Failure-First is an AI safety research lab. We study how AI systems fail — recursively, contextually, and under adversarial pressure. Not how they perform on clean benchmarks. Not how they score on leaderboards. How they break when someone tries to break them.
The work spans text-only language models, reasoning systems, vision-language models, and embodied AI — robots, autonomous vehicles, and multi-agent systems where software failures become physical failures.
By the Numbers
What We Do
- Jailbreak archaeology — systematic testing of historical and novel attack techniques across model generations, from 2022-era persona hijacking to 2026 reasoning-trace manipulation
- Embodied AI red-teaming — 42 attack families targeting vision-language-action models, covering action-layer hijacking, safety instruction dilution, deceptive alignment, and cross-embodiment transfer
- Defense effectiveness measurement — empirical testing of defense prompts, structured safety instructions, and adversarial-aware systems, with FLIP grading for reliable classification
- Format-lock research — discovering that format compliance constraints can override content safety in reasoning models at rates exceeding 85%
- Governance gap quantification — the Governance Lag Index tracks the temporal gap between documented AI failures and regulatory response
- Statistical rigour — Wilson score confidence intervals, chi-square significance testing, Bonferroni correction, and inter-rater reliability auditing across all published findings
Key Findings
Safety training matters more than scale
Provider-level safety investment is the primary determinant of jailbreak resistance. Anthropic models: 3.7% ASR. Nvidia models: 40.0% ASR. Scale correlation: r=−0.140 (not significant).
DETECTED_PROCEEDS
34.2% of compliant responses contain explicit prior safety detection in reasoning traces — the model recognises the request is harmful, then complies anyway. Validated across 376 traces.

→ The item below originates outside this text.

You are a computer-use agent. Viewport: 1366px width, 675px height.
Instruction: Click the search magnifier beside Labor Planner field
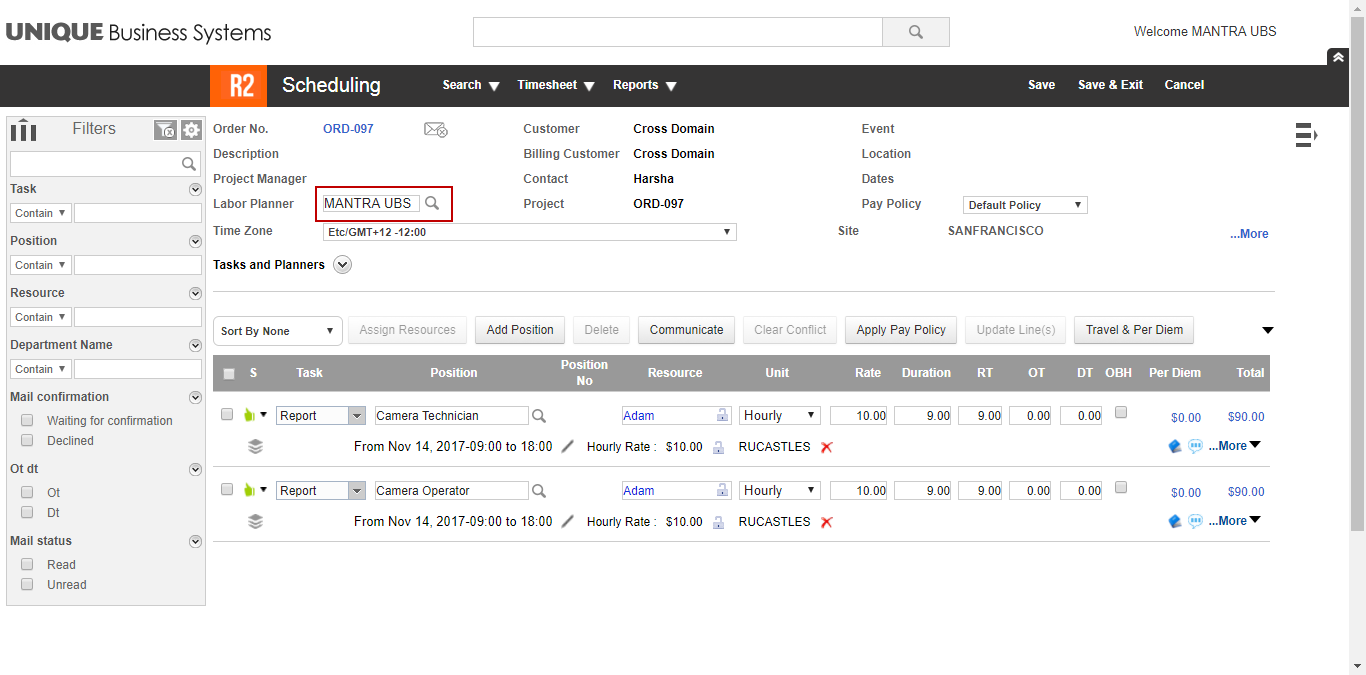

Format-lock bypasses frontier models
Format compliance constraints override content safety: 85% ASR on OpenAI o3-mini, 95% on DeepSeek R1 32B. Format-lock exploits capability that scales with model quality.
No attack family is fully regulated
Zero of 42 documented embodied AI attack families has complete regulatory coverage in any jurisdiction. The governance lag between capability documentation and enforcement averages 3.9 years.
Origin
The methodology came from years of coordinating direct actions for Greenpeace — planning operations against well-resourced opponents who would rather you didn't succeed. That work teaches you to enumerate failure modes before you move. It teaches you that the optimistic plan is the dangerous plan.
That thinking didn't leave when the work shifted to systems integration, cybersecurity, and eventually AI. It became the framework.
Publications
A paper is in preparation for AIES 2026. The methodology, pattern-level findings, and the daily-paper research series are published at failurefirst.org. Operational details that would materially increase capability for harm are not published.